# Need your help!! Golden Retriever has possible SRS Crown Championship spot!!



## sara (Mar 19, 2009)

Everyone, we need your help! Our golden retriever, Frisbies Husker Tucker is up for a wild card spot in the SRS Crown Championship. He would be the first Golden EVER to be a part of the Championship! It is all about getting the word out to everyone we can to support this effort.

To help Tucker out, please go to www.superretrieverseries.com and go under message board and register. Confirm your registration thru your email. Then go to super retriever series forum and look for pro wild card announcement and voting. Please vote for Tucker and Scott Greer to go to the Crown Championship. He would be the first Golden to ever make it!!

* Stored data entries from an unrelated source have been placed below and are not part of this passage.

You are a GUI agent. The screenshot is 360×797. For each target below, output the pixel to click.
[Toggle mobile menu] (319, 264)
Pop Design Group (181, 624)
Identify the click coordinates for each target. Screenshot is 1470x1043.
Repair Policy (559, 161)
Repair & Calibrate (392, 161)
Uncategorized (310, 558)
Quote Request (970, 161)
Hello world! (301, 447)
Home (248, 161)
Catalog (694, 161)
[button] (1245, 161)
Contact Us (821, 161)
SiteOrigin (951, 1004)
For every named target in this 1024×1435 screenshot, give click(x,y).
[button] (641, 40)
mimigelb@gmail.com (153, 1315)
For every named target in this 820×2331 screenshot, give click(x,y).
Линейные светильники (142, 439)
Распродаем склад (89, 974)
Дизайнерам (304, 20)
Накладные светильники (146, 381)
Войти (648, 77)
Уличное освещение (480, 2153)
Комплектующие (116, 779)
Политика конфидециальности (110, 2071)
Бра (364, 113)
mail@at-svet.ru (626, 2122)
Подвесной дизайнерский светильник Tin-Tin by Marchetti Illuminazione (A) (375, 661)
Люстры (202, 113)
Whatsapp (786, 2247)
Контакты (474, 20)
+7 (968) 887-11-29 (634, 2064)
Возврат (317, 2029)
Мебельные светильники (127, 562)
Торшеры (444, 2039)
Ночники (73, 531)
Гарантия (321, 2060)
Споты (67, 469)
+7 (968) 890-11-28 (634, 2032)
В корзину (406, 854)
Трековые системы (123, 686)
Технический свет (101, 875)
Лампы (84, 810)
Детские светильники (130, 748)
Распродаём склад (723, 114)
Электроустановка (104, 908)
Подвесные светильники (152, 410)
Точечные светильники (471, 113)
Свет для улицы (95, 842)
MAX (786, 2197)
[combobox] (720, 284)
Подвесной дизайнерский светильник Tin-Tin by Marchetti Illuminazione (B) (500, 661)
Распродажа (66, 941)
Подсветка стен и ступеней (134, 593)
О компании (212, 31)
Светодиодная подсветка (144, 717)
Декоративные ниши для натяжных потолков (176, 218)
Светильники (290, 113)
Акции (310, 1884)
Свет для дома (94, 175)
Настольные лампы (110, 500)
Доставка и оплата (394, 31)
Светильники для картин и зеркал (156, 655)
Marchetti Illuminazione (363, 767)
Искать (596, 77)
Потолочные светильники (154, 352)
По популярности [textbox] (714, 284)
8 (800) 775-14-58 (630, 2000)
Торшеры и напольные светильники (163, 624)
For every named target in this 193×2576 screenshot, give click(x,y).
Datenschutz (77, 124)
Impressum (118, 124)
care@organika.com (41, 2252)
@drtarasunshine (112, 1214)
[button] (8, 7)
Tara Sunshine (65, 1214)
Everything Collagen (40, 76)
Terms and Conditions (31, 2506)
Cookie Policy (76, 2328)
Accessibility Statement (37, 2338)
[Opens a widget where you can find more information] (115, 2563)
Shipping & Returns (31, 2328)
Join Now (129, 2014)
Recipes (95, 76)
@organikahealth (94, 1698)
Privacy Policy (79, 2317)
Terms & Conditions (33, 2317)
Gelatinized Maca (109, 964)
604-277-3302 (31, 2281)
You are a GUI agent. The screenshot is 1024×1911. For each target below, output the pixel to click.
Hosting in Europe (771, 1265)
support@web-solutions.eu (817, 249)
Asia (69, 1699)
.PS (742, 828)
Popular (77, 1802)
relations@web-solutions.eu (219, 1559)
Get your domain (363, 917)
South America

Thank you all for your support!!


----------



## andkristylee (Dec 28, 2008)

I voted! Good Luck!


----------



## paula bedard (Feb 5, 2008)

'The Ikester' just voted for Scott & Tucker.


----------



## wakeangel (Feb 28, 2008)

Tucker got my vote!


----------



## GoldenJoyx'stwo (Feb 25, 2007)

I got lost in all the music!


----------



## AmbikaGR (Dec 31, 2007)

Kimm said:


> I got lost in all the music!


 
That's what the mute button is for. :--evil:


Vote casted :--big_grin:


----------



## hotel4dogs (Sep 29, 2008)

done, but I suggest you post this in the "general discussion" part of the forum, too!


----------



## GoldenJoyx'stwo (Feb 25, 2007)

AmbikaGR said:


> That's what the mute button is for. :--evil:
> 
> 
> Vote casted :--big_grin:


I'll go back. I can't ever imagine me using a "mute" button!


----------



## DNL2448 (Feb 13, 2009)

I'll do it now! Good luck!


----------



## Florabora22 (Nov 30, 2008)

I voted!

Good luck


----------